Which lines run from the line containing "4 foods that" through the end of the records below? Reproduce them exactly, and nothing else.
-- Opening Marker --
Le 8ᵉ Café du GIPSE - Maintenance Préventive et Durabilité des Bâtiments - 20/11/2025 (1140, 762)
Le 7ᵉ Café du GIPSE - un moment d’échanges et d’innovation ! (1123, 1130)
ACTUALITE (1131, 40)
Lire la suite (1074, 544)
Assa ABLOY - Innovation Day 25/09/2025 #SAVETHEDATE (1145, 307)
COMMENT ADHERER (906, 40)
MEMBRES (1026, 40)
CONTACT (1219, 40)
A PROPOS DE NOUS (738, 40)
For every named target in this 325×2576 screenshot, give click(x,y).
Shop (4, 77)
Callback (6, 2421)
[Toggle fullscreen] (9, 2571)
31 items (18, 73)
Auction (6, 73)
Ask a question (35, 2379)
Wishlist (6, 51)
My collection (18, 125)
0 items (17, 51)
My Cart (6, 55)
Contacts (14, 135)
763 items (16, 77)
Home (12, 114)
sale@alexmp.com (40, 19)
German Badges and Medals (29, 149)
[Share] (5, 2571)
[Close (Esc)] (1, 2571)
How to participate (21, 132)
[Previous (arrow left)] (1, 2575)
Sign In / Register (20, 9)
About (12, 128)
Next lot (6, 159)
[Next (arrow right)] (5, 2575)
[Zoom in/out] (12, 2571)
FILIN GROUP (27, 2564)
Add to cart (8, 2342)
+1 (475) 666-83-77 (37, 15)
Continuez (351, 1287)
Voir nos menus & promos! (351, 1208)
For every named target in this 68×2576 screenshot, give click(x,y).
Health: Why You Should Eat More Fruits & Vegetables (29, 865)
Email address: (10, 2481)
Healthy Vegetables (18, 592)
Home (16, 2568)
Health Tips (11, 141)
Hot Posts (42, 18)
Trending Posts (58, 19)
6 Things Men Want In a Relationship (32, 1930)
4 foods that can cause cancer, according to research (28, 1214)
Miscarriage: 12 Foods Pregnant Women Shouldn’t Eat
-- Closing Marker --
*The answer*.
4 foods that can cause cancer, according to research (28, 1214)
Miscarriage: 12 Foods Pregnant Women Shouldn’t Eat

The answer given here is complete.